» **Dataset entries**:
+ + + + +

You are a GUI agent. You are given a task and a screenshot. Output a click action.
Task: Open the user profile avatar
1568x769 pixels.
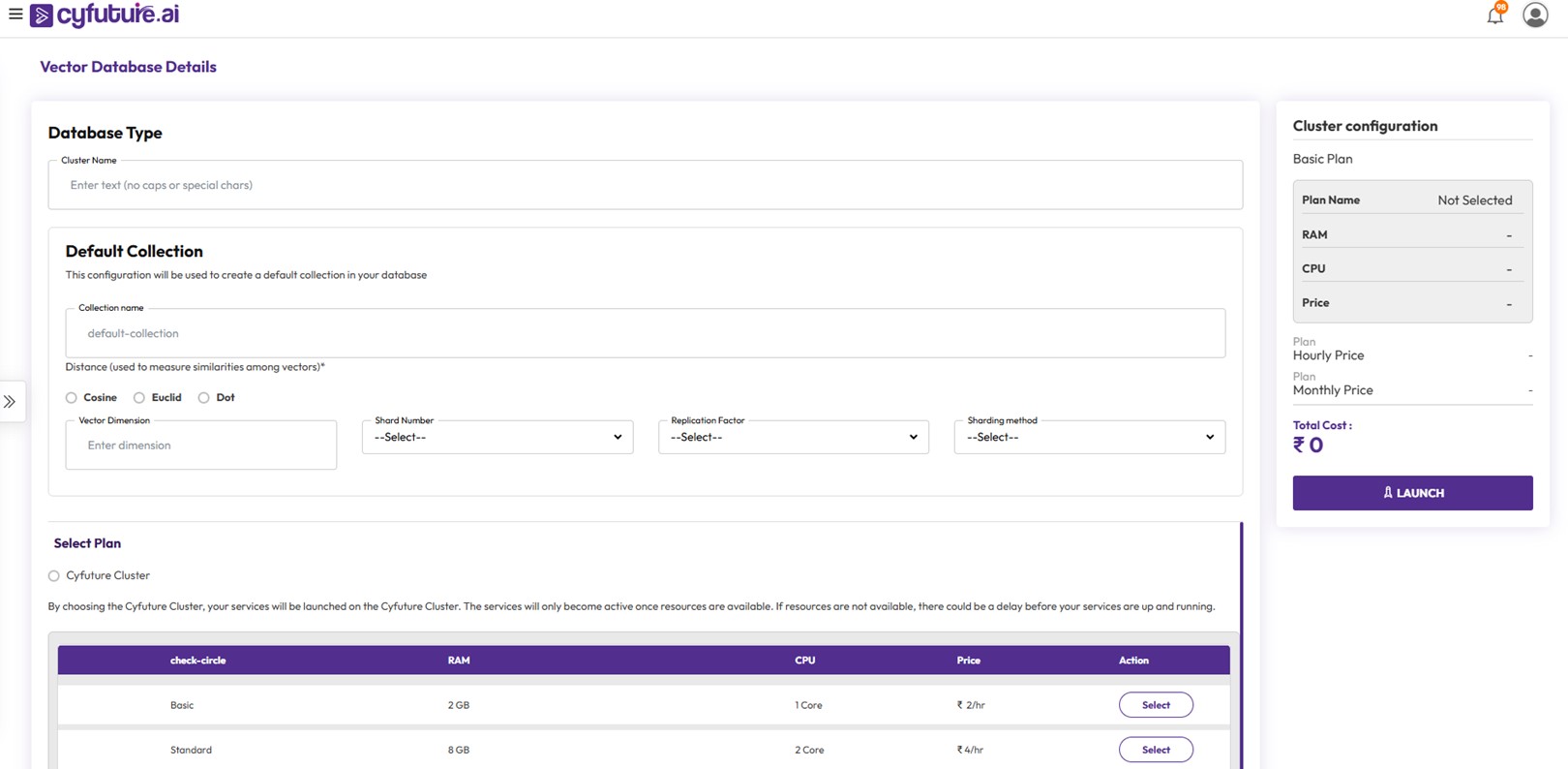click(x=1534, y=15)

+ + + + +

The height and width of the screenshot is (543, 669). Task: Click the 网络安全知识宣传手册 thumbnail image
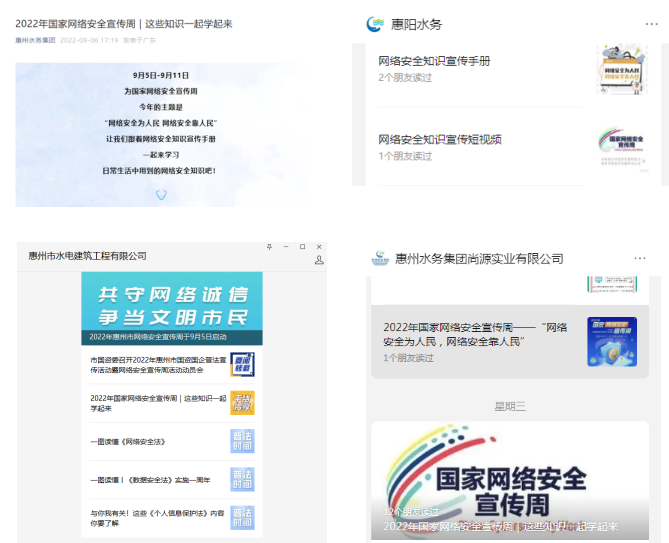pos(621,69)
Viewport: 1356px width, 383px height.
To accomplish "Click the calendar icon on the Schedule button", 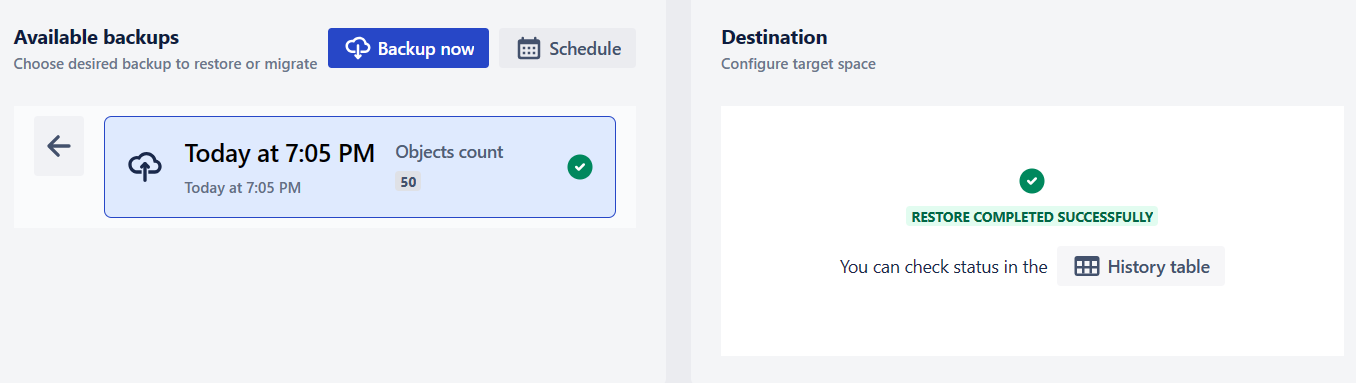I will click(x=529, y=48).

+ + + + +

» **Work required**:
Convert the listing lines from the one containing "You are a GUI" through the one containing "click(x=1534, y=15)" into a JSON list of strings, one string per line and with blank lines omitted. Leave the pictures out of your answer.

» **Written answer**:
[
  "You are a GUI agent. You are given a task and a screenshot. Output a click action.",
  "Task: Open the user profile avatar",
  "1568x769 pixels.",
  "click(x=1534, y=15)"
]